Сергей сидел и думал: как это все могло с ним случиться? Почему это происходит с ним? Откуда свалились все эти невероятные события на его голову? Как его обычная жизнь обычного музыканта вдруг превратилась в какой-то нереальный кромешный ад, из которого он только что вырвался с таким трудом? За что ему такие страшные испытания? Кто мог так жестоко наказать его, в один миг отняв самых любимых, самых родных, самых дорогих ему людей? И на все это множество вопросов не было ни одного ответа.
Сергей замерз, и это оторвало его от раздумий. Он поднялся, поежась, огляделся и понял, что находится на пустыре перед окнами своего пэтэушного мастера производственного обучения Спиридоныча, у которого они когда-то давным-давно жили с Пралей, а после, совсем немного, – с Файкой-Франческой.
«Грыжу ей во все места!» – подумал Сергей, вспомнив Грыжу, и улыбнулся грустно.
Сергей задвинул крышку люка и направился к дому, в котором когда-то была квартира мастера, а ключи от нее всегда висели на гвозде под лестницей. Это может показаться неправдоподобным, но ключи там и оказались. Сергей взял их, поднялся на второй этаж и вошел в квартиру с покатыми полами. В двух комнатках осталось все так, как и было когда-то в другой жизни. Та же мебель, те же люстрочки с зелеными плафонами на потолке. Те же обои. Те же шторки на окнах в красный квадрат. Даже будто и воздух здесь остался прежним, с прежними запахами.
Сергей сел на стул у круглого стола и чуть опять не заревел. Потом огляделся, поднялся, нашел таз-шайку – такую же, как у Смятого с Грыжей, – налил туда воды из-под крана и поставил его на табуретку. Отыскал засохшее хозяйственное мыло, разделся догола и принялся мыться. Вымылся, простирнул в тазу всю одежду, белье и носки, развесил все на веревке сушиться и рухнул спать на застеленную кровать.
Спал он долго, очень беспокойно, и проснулся от дикого желания поесть. Не открывая глаз, попробовал вспомнить, когда же он ел в последний раз, и вдруг услышал шаги в коридоре. Сергей резко вскочил, схватил пистолет, снял с предохранителя и присел за кровать, готовый к стрельбе.

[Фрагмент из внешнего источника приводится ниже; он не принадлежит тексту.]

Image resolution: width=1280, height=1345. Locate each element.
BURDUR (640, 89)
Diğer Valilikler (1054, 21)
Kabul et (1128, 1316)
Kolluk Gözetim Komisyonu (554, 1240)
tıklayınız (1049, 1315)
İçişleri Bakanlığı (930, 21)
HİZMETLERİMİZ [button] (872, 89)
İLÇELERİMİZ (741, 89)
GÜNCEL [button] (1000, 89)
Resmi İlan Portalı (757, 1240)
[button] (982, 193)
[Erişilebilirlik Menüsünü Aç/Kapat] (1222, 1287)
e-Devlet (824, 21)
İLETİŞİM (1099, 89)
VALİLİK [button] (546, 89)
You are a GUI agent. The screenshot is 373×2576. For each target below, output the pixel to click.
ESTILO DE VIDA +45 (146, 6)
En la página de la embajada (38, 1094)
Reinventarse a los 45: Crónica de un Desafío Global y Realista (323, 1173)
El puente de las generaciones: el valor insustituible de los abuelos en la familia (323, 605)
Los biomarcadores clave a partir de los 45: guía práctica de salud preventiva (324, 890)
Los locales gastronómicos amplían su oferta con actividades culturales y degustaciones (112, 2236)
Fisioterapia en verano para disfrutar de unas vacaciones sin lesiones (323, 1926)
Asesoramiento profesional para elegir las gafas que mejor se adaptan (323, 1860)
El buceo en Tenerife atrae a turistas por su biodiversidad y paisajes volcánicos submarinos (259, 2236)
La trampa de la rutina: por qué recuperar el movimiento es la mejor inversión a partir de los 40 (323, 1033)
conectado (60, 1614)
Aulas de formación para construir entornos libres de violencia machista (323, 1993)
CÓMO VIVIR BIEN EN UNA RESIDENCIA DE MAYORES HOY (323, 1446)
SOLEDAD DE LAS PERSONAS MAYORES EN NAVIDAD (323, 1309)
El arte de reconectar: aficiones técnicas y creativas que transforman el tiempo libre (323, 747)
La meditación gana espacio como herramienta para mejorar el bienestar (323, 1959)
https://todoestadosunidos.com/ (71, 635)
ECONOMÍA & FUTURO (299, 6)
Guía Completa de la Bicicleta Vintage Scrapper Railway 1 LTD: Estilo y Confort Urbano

Дверь в комнату отворилась, и на пороге показался Спиридоныч – мастер производственного обучения, хозяин квартиры. Сергей быстро опустил пистолет, сдернул с постели простыню и, накинув ее на себя, встал со словами:
– Здорово, Спиридоныч, а я вот здесь у тебя разместился без спросу. В передрягу я попал – надеюсь, ты не прогонишь старого постояльца?
– Здорово, Серега! – заговорил удивленный и малость испуганный Спиридоныч. – А я смотрю: ключей нет – значит, думаю, гости какие здесь, ведь сейчас много разного народа бездомного шастает, но не хулиганят, нет. Только перекантуются, но не хулиганят. Кого угодно ожидал увидеть, только не тебя, Сергей! Ну и удивил ты меня, даже и напугал маленько.